8. The defendant denies service of legal notice as averred by plaintiff. Denying rest of the averments, it has prayed for dismissal of the suit.
9. Plaintiff filed its replication. The plaintiff asserts that this court has the jurisdiction. It has reiterated the averments made in the plaint.
10. Now to the averments in the application. In the application, the plaintiff has reiterated the averments made by it in the plaint. It submits that the defendant has acknowledged its liability to pay the said amount to the plaintiff company and accordingly deposited the tax with the Income Tax Department. Its submits that by deposit of TDS under section 203 of Income Tax Act and issuance of TDS certificate dt. 31.03.2010, duly received by the plaintiff from the defendant, the latter has acknowledged its liability to pay the amount. Defendant, on the other hand, has vehemently opposed the application. It states that it has taken specific objection regarding the territorial jurisdiction and as such the court cannot proceed to pass a decree straightaway. It states that it has not made any admission, much less any unequivocal admission, and as such plaintiff's application under consideration deserves dismissal.
11. I have heard the arguments at Bar and perused the record of the case.
12. Before proceeding further, one aspect of the present matter is required to be taken note of. The issues in this case were framed on 07.02.2012. Although this point was not agitated, yet it may argued that the court ought to continue with Page 5/24 the trial instead of passing a judgment on the basis of admission in the pleadings or otherwise in the face of the fact that issues have already been framed. However, this argument may not be legally tenable. There are decisions to hold that application under Order XII Rule 6 CPC cannot be dismissed merely because issues have been framed in the case. (Meera Gupta Vs. Dinesh Chand, 94(2001) DLT 10 and Parivar Sewa Sansthan Vs. Veena Kalra, AIR 2000 Del
349). Nonetheless, a plain reading of Order XII Rule 6 CPC makes it clear that the court may proceed to pronounce a judgment on the basis of admissions of fact either in the pleadings or otherwise at any stage of the suit.

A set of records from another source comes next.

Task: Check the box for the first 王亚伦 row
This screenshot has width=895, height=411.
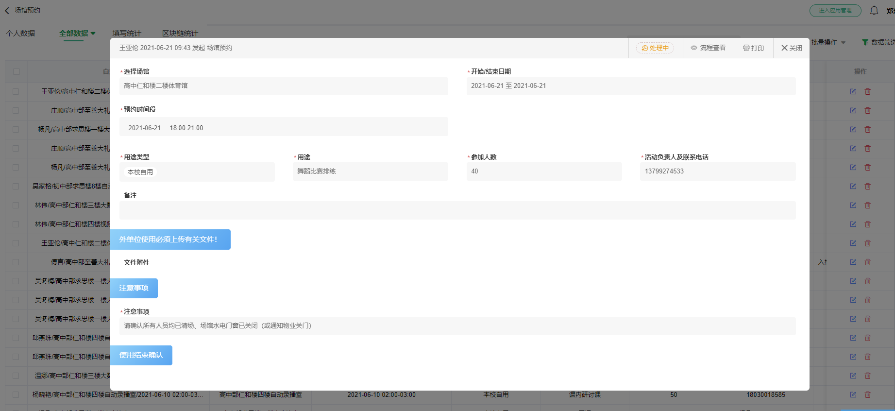Action: click(16, 91)
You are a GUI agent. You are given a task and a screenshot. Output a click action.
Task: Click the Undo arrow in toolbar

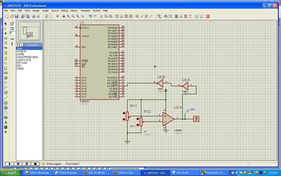(90, 17)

13. Under Order XII Rule 6 CPC, admissions on which the court wishes to pass a decree have to be unambiguous, clear and unconditional. Reliance placed upon by Ld. Counsel for the defendant, on this proposition of law, on the decisions of Raj Kumar Chawla Vs. M/s Lucas Indian Services, AIR 2006 Delhi 266; Anup Jindal Vs. Jagdish Chander Gupta, 103 (2003) DLT 234 and M/s Jeevan Diesels & Electricals Ltd. Vs. M/s Jasbir Singh Chadha (HUF) & Anr., AIR 2010 SC 1890 certainly cannot be faulted.

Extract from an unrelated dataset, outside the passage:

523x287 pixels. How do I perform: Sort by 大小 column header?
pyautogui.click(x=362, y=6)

14. It would be apt to take a note of the object behind this provision. Whole object of incorporating the procedure of Order XII Rule 6 CPC is to grant a quick relief to commercial litigants whenever the court finds any legally enforceable admission and that in such situations the court will help the litigations to get quick relief. (Prabitra Kumar Basu & Anr. vs. Calcutta Municipal Corporation, 2000 AIHC 2101). In the case of Karam Kapahi & Ors. vs. Lal Chand Public Charitable Trust & Anr. (2010) 4 SCC 753 it was held that the Page 6/24 object behind Order XII Rule 6 CPC is to give the plaintiff a speedy judgment. Further, in the case of Uttam Singh Duggal & Co. Ltd. Vs. United Bank of India, AIR 2000 SC 2740, Apex Court made the following observations: 'We should not unduly narrow down the meaning of this rule, as the object is to enable a party to obtain speedy judgment. Where the other party has made a plain admission entitling the former to succeed, it should apply and also whereever there is a clear admission of fact in the face of which it is impossible for the party making such admission to succeed."

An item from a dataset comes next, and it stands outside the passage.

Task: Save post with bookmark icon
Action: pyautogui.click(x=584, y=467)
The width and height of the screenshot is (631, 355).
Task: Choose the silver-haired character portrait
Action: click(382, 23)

15. In the case at hand, the defendant does not at all dispute the transaction in question. It rather admits the same in its written statement. A bare reading of the written statement amply reflects that the defendant has nowhere disputed that the Greenpeace had approached it for devising a campaign involving presentation of a petition to the Prime Minister against climate change and enactment of law for renewable energy. It also does not dispute that it had then approached the plaintiff for designing an internet marketing campaign. In para 5 of the plaint, the plaintiff had averred as follows:
5. Thereafter, negotiations and discussions between the representatives of the plaintiff and the defendant, the defendant placed a release order dt. 24.07,2009 with the plaintiff for 10,000 signup/registration/leads.
16. In response to this paragraph, this is precisely what the defendant in para 5 of reply on merits of its written statement has to say:
5. In reply to para no. 5 of the plaint, it is submitted that the negotiations and discussions Page 7/24 between the plaintiff and the defendant through their representatives took place at Bombay and not as alleged.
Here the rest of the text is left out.